I prefer to turn tears into laughter.  My husband and I have talked sarcastically about the possibility of starring in the Guinness book of records for the number of times (three) that we have had to cancel the celebration of our wedding.  We finally opted to get married in front of a judge to go down the quick route but when we had everything planned I had to go into hospital the day before to repeat one of the phases of my treatment.  The poor judge made himself available for any date whenever I got better.  In spite of everything, and without planning anything, we had a small party that our friends prepared as a surprise.

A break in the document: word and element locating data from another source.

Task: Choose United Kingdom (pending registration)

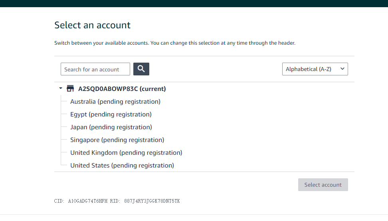Action: [x=126, y=152]
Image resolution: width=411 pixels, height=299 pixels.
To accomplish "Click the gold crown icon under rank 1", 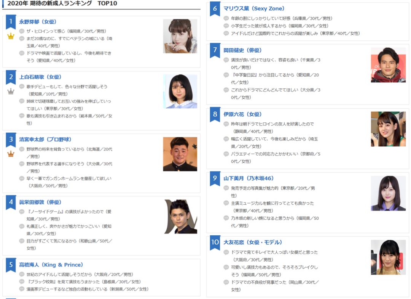I will [x=11, y=36].
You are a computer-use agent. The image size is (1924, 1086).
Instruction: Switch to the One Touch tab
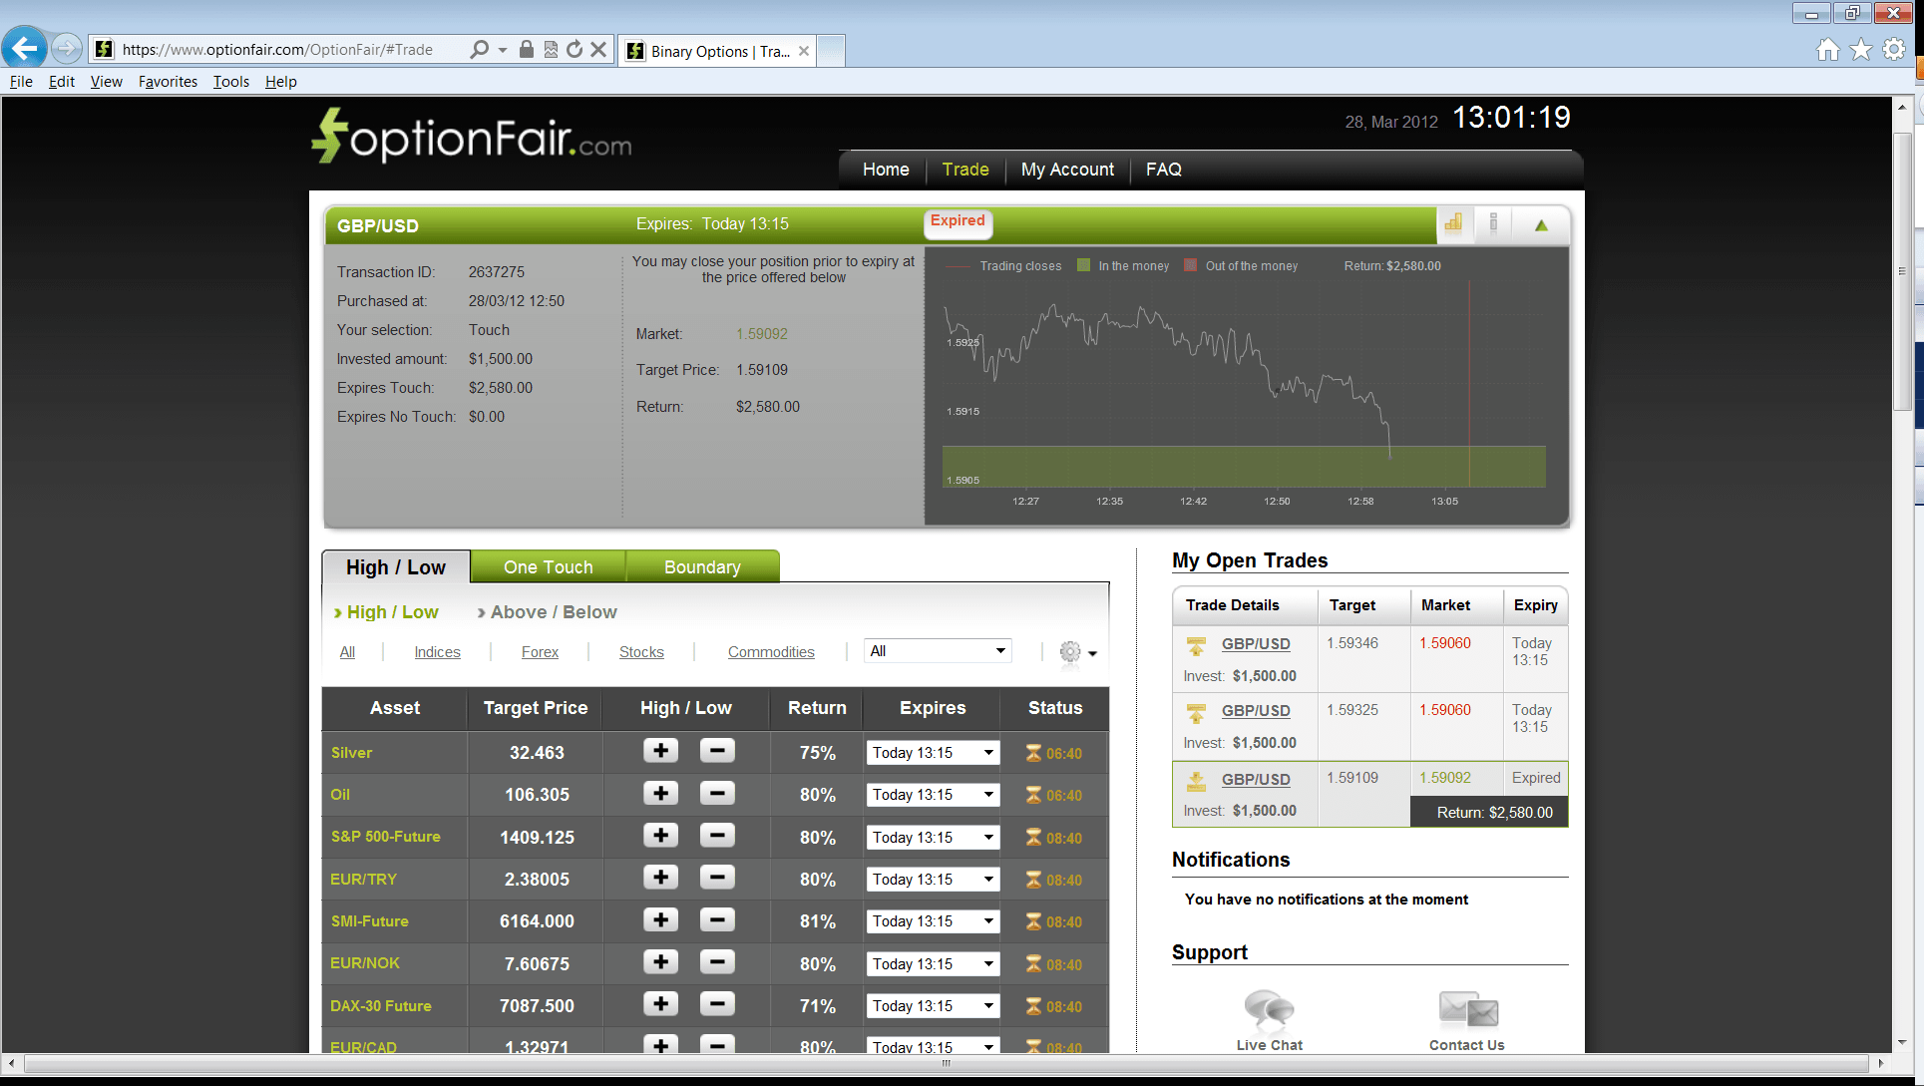click(x=548, y=566)
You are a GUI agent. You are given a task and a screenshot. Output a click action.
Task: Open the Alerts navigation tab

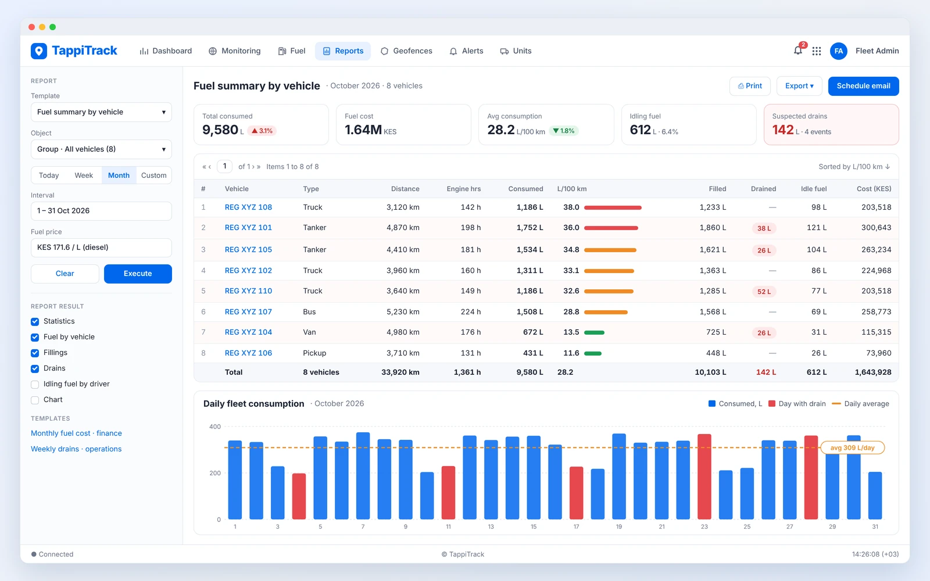(466, 51)
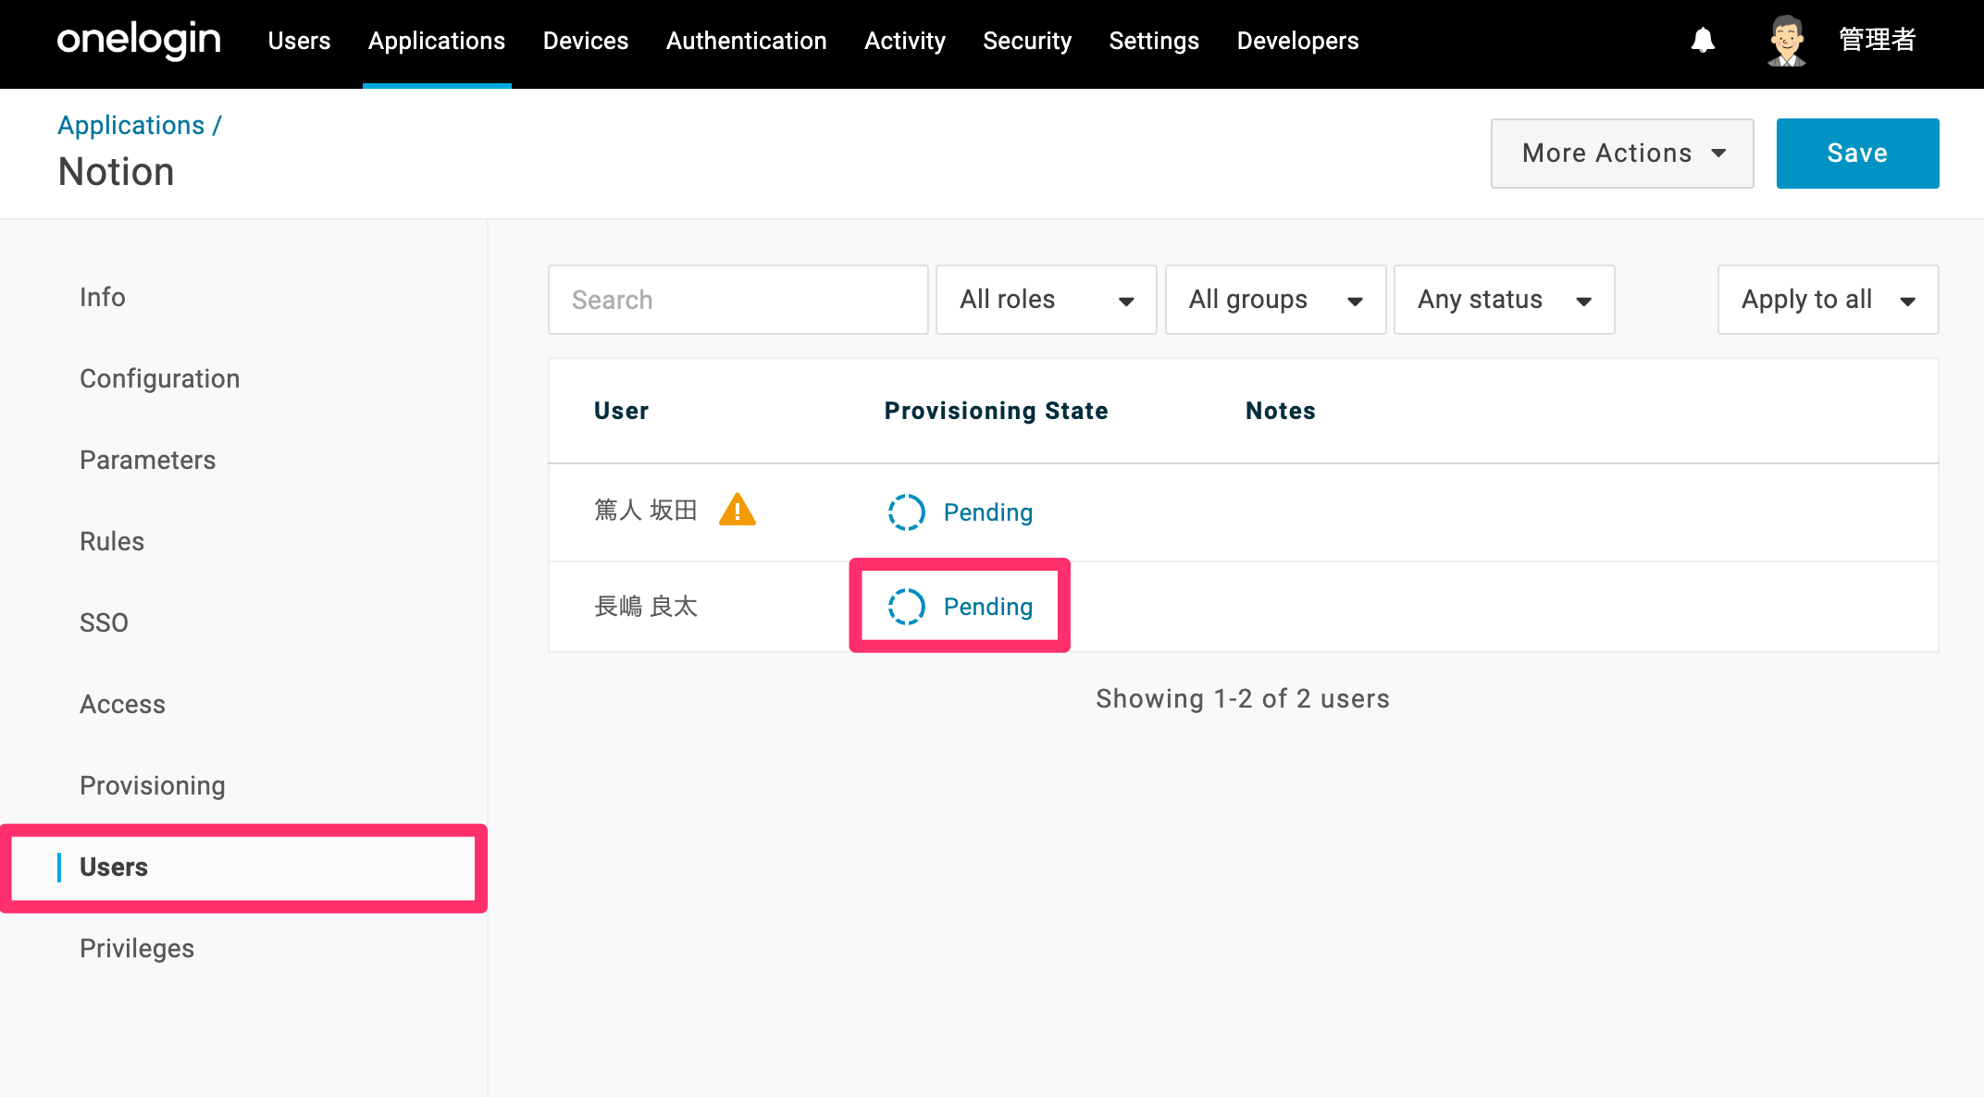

After an autologous transplant, I relapsed but with a stroke of luck (again "luck" that I only have one brother and he is compatible with me) I was able to undergo an allogeneic transplant, seven month ago.  And I'm still going.  Recovering and recuperating little by little all those everyday things that I had to put on hold during this time when the only thing I could concentrate on was: to fight for my life.

And so I wish the best for everyone.  I don't know how my future will turn out, but I will live with passion in the present to open more doors and look into the future with much more faith.  The uncertainty for what could happen should not ruin the beauty that can occur in the days of the fight.

Warm regards to all who are currently in this situation."